Content starts

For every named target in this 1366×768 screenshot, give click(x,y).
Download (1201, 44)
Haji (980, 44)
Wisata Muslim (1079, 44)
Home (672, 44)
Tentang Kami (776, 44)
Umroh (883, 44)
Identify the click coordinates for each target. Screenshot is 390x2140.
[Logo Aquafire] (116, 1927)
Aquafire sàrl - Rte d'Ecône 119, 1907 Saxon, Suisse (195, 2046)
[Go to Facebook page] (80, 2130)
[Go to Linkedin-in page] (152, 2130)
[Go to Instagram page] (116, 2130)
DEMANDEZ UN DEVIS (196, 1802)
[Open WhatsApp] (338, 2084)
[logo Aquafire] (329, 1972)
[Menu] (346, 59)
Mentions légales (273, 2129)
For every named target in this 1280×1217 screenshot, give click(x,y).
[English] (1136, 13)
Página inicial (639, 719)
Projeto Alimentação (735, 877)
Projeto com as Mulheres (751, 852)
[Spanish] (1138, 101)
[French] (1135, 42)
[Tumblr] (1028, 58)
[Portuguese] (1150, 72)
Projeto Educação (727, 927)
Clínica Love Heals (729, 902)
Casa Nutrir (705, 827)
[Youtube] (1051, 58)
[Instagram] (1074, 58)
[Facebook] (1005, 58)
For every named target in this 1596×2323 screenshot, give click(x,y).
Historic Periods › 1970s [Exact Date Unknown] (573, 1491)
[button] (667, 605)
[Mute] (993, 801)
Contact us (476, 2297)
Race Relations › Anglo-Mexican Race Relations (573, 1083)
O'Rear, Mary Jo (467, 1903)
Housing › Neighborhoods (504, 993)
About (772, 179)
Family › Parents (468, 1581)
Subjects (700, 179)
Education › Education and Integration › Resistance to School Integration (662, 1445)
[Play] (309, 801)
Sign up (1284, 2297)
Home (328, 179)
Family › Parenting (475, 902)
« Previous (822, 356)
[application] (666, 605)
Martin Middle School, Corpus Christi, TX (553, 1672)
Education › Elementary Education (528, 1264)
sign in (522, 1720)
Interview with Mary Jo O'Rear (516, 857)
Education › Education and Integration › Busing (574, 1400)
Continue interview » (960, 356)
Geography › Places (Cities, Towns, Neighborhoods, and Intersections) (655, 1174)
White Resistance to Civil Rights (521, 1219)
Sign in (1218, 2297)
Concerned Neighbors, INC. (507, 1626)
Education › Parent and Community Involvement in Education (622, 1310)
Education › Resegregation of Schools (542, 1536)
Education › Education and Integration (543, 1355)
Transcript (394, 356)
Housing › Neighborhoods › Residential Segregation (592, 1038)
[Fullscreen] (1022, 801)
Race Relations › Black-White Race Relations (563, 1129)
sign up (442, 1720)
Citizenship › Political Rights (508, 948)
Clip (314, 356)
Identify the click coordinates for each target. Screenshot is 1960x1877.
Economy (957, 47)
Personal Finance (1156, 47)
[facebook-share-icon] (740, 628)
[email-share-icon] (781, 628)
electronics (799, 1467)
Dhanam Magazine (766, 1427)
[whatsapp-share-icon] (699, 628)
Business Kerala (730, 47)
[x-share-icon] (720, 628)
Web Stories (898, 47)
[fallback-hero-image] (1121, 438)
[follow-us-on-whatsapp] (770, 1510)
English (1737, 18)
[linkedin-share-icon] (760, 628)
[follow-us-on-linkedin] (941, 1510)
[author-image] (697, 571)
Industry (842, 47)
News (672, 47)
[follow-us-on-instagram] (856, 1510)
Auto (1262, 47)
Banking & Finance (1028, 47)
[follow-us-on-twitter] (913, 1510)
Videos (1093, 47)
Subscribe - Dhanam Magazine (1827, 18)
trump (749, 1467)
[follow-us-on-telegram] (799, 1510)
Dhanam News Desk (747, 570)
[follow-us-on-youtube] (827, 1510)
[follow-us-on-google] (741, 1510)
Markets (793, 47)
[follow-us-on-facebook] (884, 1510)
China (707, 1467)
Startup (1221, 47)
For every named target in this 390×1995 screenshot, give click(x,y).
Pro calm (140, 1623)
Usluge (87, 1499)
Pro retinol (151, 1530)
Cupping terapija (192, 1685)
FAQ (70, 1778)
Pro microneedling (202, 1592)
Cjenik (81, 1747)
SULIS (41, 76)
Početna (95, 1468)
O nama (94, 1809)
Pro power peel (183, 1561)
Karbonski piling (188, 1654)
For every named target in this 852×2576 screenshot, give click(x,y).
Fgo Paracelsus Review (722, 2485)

Content ends

Your instructions: For this exercise, output all the data exactly as shown above.

Problem solution:
For every named target in this 1366×768 screenshot, give click(x,y).
Download (1201, 44)
Haji (980, 44)
Wisata Muslim (1079, 44)
Home (672, 44)
Tentang Kami (776, 44)
Umroh (883, 44)
Identify the click coordinates for each target. Screenshot is 390x2140.
[Logo Aquafire] (116, 1927)
Aquafire sàrl - Rte d'Ecône 119, 1907 Saxon, Suisse (195, 2046)
[Go to Facebook page] (80, 2130)
[Go to Linkedin-in page] (152, 2130)
[Go to Instagram page] (116, 2130)
DEMANDEZ UN DEVIS (196, 1802)
[Open WhatsApp] (338, 2084)
[logo Aquafire] (329, 1972)
[Menu] (346, 59)
Mentions légales (273, 2129)
For every named target in this 1280×1217 screenshot, give click(x,y).
[English] (1136, 13)
Página inicial (639, 719)
Projeto Alimentação (735, 877)
Projeto com as Mulheres (751, 852)
[Spanish] (1138, 101)
[French] (1135, 42)
[Tumblr] (1028, 58)
[Portuguese] (1150, 72)
Projeto Educação (727, 927)
Clínica Love Heals (729, 902)
Casa Nutrir (705, 827)
[Youtube] (1051, 58)
[Instagram] (1074, 58)
[Facebook] (1005, 58)
For every named target in this 1596×2323 screenshot, give click(x,y).
Historic Periods › 1970s [Exact Date Unknown] (573, 1491)
[button] (667, 605)
[Mute] (993, 801)
Contact us (476, 2297)
Race Relations › Anglo-Mexican Race Relations (573, 1083)
O'Rear, Mary Jo (467, 1903)
Housing › Neighborhoods (504, 993)
About (772, 179)
Family › Parents (468, 1581)
Subjects (700, 179)
Education › Education and Integration › Resistance to School Integration (662, 1445)
[Play] (309, 801)
Sign up (1284, 2297)
Home (328, 179)
Family › Parenting (475, 902)
« Previous (822, 356)
[application] (666, 605)
Martin Middle School, Corpus Christi, TX (553, 1672)
Education › Elementary Education (528, 1264)
sign in (522, 1720)
Interview with Mary Jo O'Rear (516, 857)
Education › Education and Integration › Busing (574, 1400)
Continue interview » (960, 356)
Geography › Places (Cities, Towns, Neighborhoods, and Intersections) (655, 1174)
White Resistance to Civil Rights (521, 1219)
Sign in (1218, 2297)
Concerned Neighbors, INC. (507, 1626)
Education › Parent and Community Involvement in Education (622, 1310)
Education › Resegregation of Schools (542, 1536)
Education › Education and Integration (543, 1355)
Transcript (394, 356)
Housing › Neighborhoods › Residential Segregation (592, 1038)
[Fullscreen] (1022, 801)
Race Relations › Black-White Race Relations (563, 1129)
sign up (442, 1720)
Citizenship › Political Rights (508, 948)
Clip (314, 356)
Identify the click coordinates for each target. Screenshot is 1960x1877.
Economy (957, 47)
Personal Finance (1156, 47)
[facebook-share-icon] (740, 628)
[email-share-icon] (781, 628)
electronics (799, 1467)
Dhanam Magazine (766, 1427)
[whatsapp-share-icon] (699, 628)
Business Kerala (730, 47)
[x-share-icon] (720, 628)
Web Stories (898, 47)
[fallback-hero-image] (1121, 438)
[follow-us-on-whatsapp] (770, 1510)
English (1737, 18)
[linkedin-share-icon] (760, 628)
[follow-us-on-linkedin] (941, 1510)
[author-image] (697, 571)
Industry (842, 47)
News (672, 47)
[follow-us-on-instagram] (856, 1510)
Auto (1262, 47)
Banking & Finance (1028, 47)
[follow-us-on-twitter] (913, 1510)
Videos (1093, 47)
Subscribe - Dhanam Magazine (1827, 18)
trump (749, 1467)
[follow-us-on-telegram] (799, 1510)
Dhanam News Desk (747, 570)
[follow-us-on-youtube] (827, 1510)
[follow-us-on-google] (741, 1510)
Markets (793, 47)
[follow-us-on-facebook] (884, 1510)
China (707, 1467)
Startup (1221, 47)
For every named target in this 390×1995 screenshot, give click(x,y).
Pro calm (140, 1623)
Usluge (87, 1499)
Pro retinol (151, 1530)
Cupping terapija (192, 1685)
FAQ (70, 1778)
Pro microneedling (202, 1592)
Cjenik (81, 1747)
SULIS (41, 76)
Početna (95, 1468)
O nama (94, 1809)
Pro power peel (183, 1561)
Karbonski piling (188, 1654)
For every named target in this 852×2576 screenshot, give click(x,y).
Fgo Paracelsus Review (722, 2485)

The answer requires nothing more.